Friseria flammulella

Scientific classification
- Domain: Eukaryota
- Kingdom: Animalia
- Phylum: Arthropoda
- Class: Insecta
- Order: Lepidoptera
- Family: Gelechiidae
- Genus: Friseria
- Species: F. flammulella
- Binomial name: Friseria flammulella (Walsingham, 1897)
- Synonyms: Gelechia flammulella Walsingham, 1897;

= Friseria flammulella =

- Authority: (Walsingham, 1897)
- Synonyms: Gelechia flammulella Walsingham, 1897

Species of moth

Friseria flammulella is a moth of the family Gelechiidae. It is found on the U.S. Virgin Islands, where it has been recorded from Saint Thomas.

The wingspan is about 13.5 mm. The forewings are brownish ochreous along the costal half and tawny-brown along the dorsal half, without any dividing line, the two colours blending beyond the middle.
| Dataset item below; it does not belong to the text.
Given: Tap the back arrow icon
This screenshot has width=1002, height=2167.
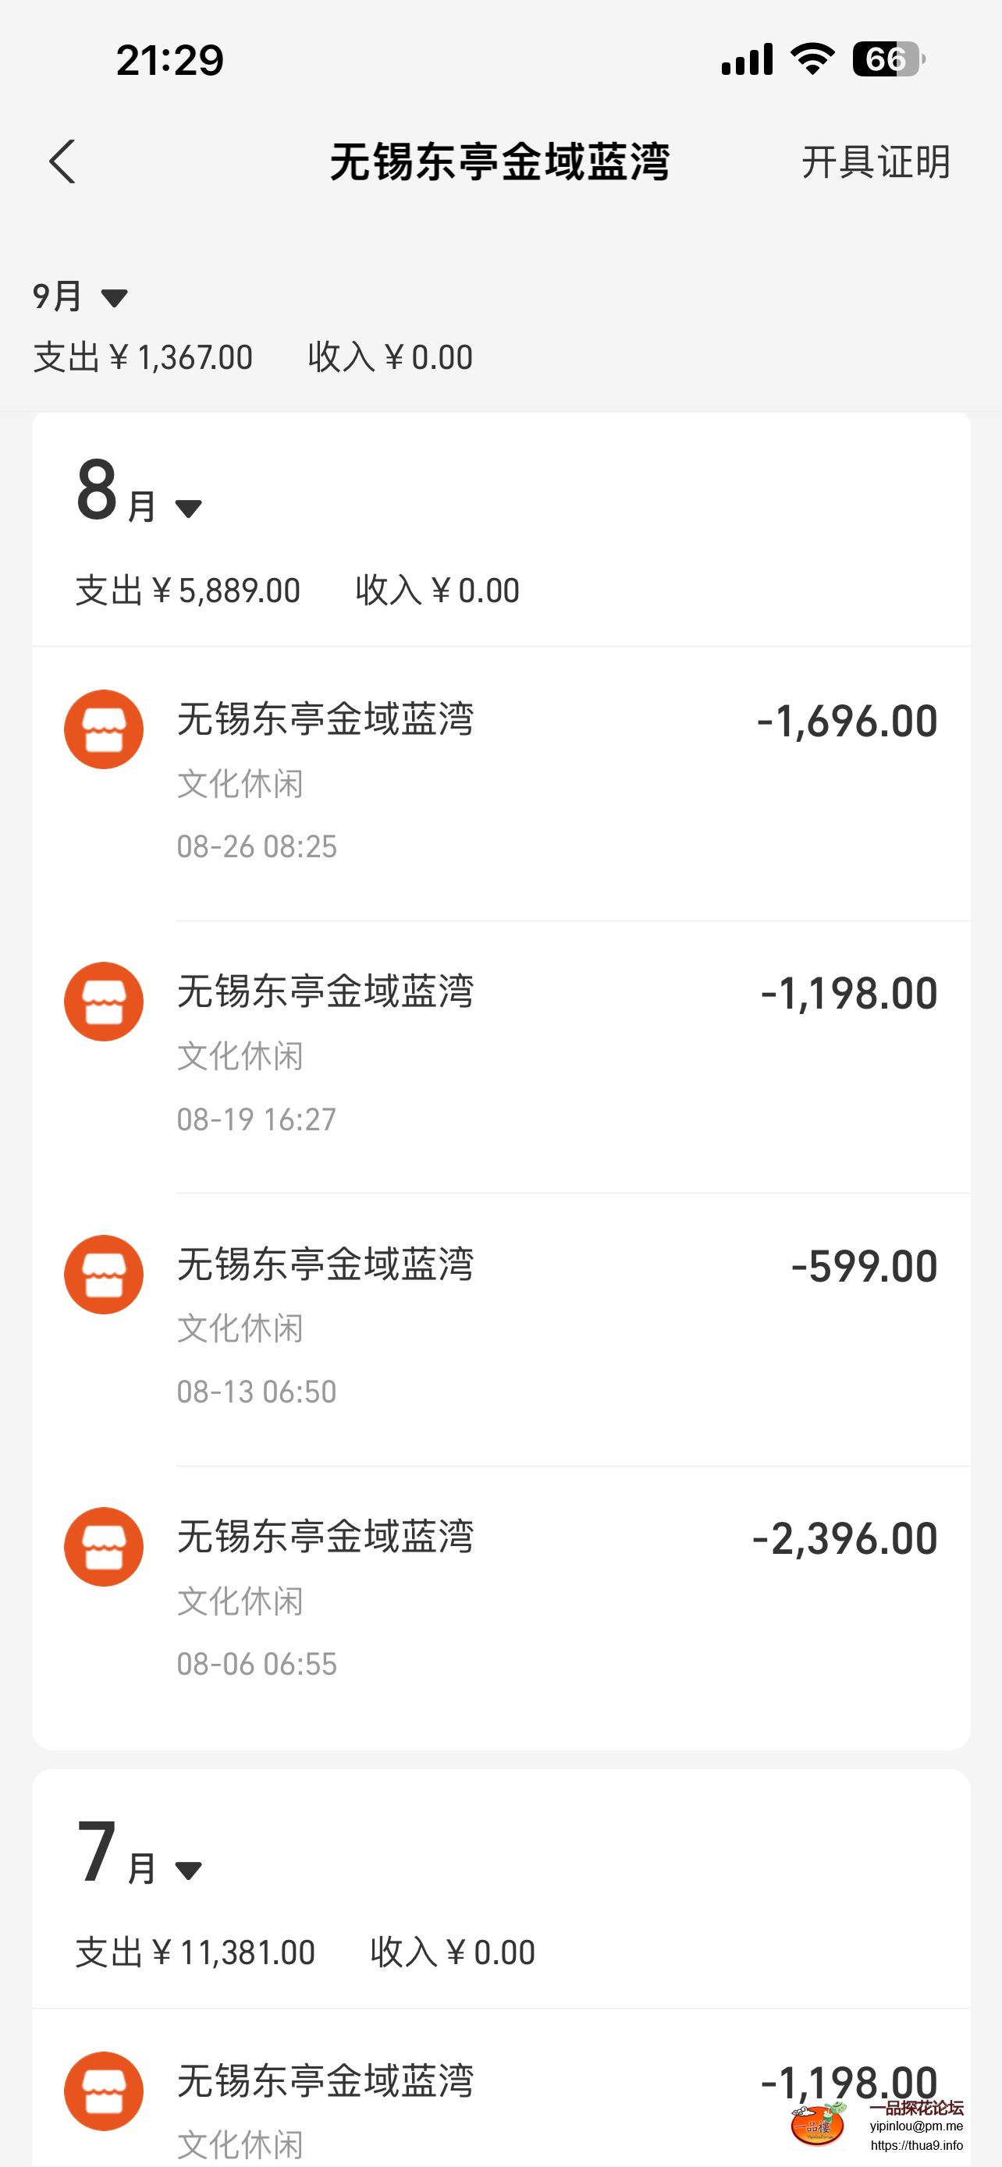Looking at the screenshot, I should [x=62, y=162].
There is a dark chocolate-brown shade from the costa at the base, which curves downwards and outwards, ending in a conspicuous dash along the lower edge of the cell before the middle, its upper edge narrowly margined with whitish throughout, a minute dot of the same dark colour at the lower angle of the cell. The whole wing is suffused with a rich vinous gloss. The hindwings are grey.